Managing Risks Means Managing Arguments

So it was Lyme disease that did it! The tick-borne illness kept JPMorgan Chase's Ina Drew out of the office for extended periods in 2010 and 2011. And it was during Drew's absences, according to a richly detailed account in The New York Times, that the bank's chief investment office, which she ran, began to get into trouble:

The morning conference calls Ms. Drew had presided over devolved into shouting matches between her deputies in New York and London, the traders said. That discord in 2010 and 2011 contributed to the chief investment office's losing trades in 2012, the current and former bankers said.

Whether this really was the main reason for JP Morgan's $3 billion (and growing) trading loss or not, it does at least sound like it could be true. Managing risks — especially the hard-to-pin-down, moving-target risks that any financial trading operation has to cope with — inevitably involves arguing. Which is why managing those arguments, as Ina Drew appears to have done brilliantly during the financial crisis but wasn't around to do for the past couple of years, is so important.

The words "risk management" usually evokes less subjective, more data-driven pursuits. But data and objectivity can only get you so far. Philosopher Karl Popper famously proposed that to be scientific, a theory had to be falsifiable: that is, it had to make predictions that could be tested and possibly shown to be wrong. Popper spent a lot of time thinking about this definition of science and the burgeoning science of probablility, which he called propensity. (This summary is from Wittgenstein's Poker, a book I've been reading):

As far as falsification is concerned, he thought that statements involving stable propensities — such as, 'The die has a one in six chance of landing on six' — could be tested by looking at what happens in the long run. But isolated statements of propensity — such as 'There is a propensity of 1/100 that there will be a nuclear holocaust before the year 2050' may resist testing, and to that extent exclude themselves from science.

Routine risks like worker safety and even some day-to-day trading hazards can thus be managed successfully with a mechanistic, scientific approach.

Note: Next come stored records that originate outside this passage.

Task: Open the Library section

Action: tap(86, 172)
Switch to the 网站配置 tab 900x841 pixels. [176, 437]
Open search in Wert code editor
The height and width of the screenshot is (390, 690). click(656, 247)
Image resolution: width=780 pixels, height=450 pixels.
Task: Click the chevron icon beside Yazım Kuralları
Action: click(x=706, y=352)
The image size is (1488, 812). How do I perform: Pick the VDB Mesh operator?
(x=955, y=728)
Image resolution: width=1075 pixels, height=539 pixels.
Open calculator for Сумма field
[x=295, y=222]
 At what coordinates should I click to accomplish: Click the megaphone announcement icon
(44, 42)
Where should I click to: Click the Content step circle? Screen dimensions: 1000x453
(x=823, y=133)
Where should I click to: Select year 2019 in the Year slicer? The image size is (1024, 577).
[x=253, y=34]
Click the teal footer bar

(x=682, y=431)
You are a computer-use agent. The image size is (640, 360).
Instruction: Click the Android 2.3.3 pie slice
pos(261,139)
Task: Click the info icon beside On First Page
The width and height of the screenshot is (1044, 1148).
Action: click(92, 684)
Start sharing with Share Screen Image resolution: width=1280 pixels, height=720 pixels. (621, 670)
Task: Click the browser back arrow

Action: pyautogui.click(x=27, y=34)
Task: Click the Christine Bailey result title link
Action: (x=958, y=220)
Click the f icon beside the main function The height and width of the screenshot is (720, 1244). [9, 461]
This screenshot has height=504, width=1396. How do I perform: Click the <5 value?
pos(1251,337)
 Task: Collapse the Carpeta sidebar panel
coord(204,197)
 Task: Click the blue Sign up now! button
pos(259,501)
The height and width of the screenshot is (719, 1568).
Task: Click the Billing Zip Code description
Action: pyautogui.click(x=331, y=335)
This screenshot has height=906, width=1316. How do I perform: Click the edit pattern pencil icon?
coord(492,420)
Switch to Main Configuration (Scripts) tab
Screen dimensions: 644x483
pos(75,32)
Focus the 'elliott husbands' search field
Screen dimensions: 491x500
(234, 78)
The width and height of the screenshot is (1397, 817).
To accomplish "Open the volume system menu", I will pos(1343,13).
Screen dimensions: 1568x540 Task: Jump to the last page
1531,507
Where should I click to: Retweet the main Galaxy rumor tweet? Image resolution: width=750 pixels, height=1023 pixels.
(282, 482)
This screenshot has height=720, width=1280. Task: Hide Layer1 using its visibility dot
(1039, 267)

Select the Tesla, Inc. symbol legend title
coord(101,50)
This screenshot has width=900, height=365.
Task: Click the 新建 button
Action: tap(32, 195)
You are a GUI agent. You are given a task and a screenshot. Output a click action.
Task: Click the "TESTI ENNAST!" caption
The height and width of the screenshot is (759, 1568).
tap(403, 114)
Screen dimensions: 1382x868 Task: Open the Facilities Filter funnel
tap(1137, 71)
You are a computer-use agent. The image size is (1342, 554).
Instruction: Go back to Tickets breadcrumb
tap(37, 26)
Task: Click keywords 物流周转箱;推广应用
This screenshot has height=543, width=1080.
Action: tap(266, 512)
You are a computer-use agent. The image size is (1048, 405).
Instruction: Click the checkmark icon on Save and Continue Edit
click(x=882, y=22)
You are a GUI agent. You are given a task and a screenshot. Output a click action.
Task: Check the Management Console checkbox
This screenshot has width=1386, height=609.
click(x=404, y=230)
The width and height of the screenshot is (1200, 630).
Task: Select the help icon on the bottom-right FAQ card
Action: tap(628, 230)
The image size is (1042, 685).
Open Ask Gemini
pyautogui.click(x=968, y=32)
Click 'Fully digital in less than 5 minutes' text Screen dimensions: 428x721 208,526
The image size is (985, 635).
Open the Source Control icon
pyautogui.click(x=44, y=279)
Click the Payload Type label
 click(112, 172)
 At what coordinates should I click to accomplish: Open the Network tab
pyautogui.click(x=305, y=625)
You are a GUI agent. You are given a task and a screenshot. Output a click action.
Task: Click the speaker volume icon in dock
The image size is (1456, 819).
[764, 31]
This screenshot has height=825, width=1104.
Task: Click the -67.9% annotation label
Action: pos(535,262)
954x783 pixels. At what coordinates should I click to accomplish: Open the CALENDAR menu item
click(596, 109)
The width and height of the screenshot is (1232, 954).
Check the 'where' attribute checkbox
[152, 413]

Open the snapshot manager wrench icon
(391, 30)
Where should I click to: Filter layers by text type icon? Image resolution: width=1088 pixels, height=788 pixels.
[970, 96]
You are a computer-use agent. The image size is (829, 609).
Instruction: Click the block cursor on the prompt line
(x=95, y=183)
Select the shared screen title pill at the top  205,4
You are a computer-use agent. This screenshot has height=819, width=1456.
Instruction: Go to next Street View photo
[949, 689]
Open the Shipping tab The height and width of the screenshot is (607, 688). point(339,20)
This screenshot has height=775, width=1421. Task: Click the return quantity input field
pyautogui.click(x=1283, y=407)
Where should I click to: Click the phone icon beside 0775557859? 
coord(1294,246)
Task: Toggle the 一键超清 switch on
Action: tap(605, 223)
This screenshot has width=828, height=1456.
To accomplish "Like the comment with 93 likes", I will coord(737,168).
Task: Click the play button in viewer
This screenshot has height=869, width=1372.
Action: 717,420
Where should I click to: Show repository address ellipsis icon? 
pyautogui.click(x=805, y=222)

But the kind of big-picture bets that JP Morgan's chief investment office made could never be tested, or managed, in that way. Decisions either worked out or they didn't; given the small sample size it was impossible to test what the true probabilities were.

To navigate such unquantifiable hazards, then, you need to make judgment calls. And that's where argument (or discussion, or conversation, if you prefer) comes in. You want diverse, even opposing viewpoints. You want to manage their interactions in a way that allows the quieter, less-senior, less-predictable voices to be heard. You probably do want to accord different weights to the arguments of different people, although deciding how to do so (past track record? clarity of argument?) is hard.

In any case, it should be clear that you don't want to just let the loudest voices win. When that happens, everybody loses. I once heard David Modest, a former partner in the infamous hedge fund Long-Term Capital Management, attribute the unraveling of LTCM to exactly this: a few very certain, very loud partners had been able to override the more tentatively stated doubts of the rest to steer the firm into oblivion. This fits with Philip Tetlock's division of forecasters into hedgehogs and foxes — those who are more certain (the hedgehogs) are also more likely to be wrong.

This is one reason why the standard risk-management set up at Wall Street firms proved such a bust in the financial crisis. Risk-management chiefs were clearly subordinate at most banks to those who brought in the big bucks, and thus incapable of winning arguments when it really mattered; it was only at places like Goldman Sachs and JPMorgan where the CEO saw himself as risk-manager-in-chief that the process seemed to work at all.

The point applies beyond the financial sector. Successfully managing most of the biggest risks that businesses and societies face requires successfully managing arguments about what exactly those risks are and how seriously they should be taken. It may be that we'll eventually be able to systemize those arguments in a useful way, as computer scientist Peter McBurney and colleagues have been trying to do for the past few years. But in the meantime it's much more art than science.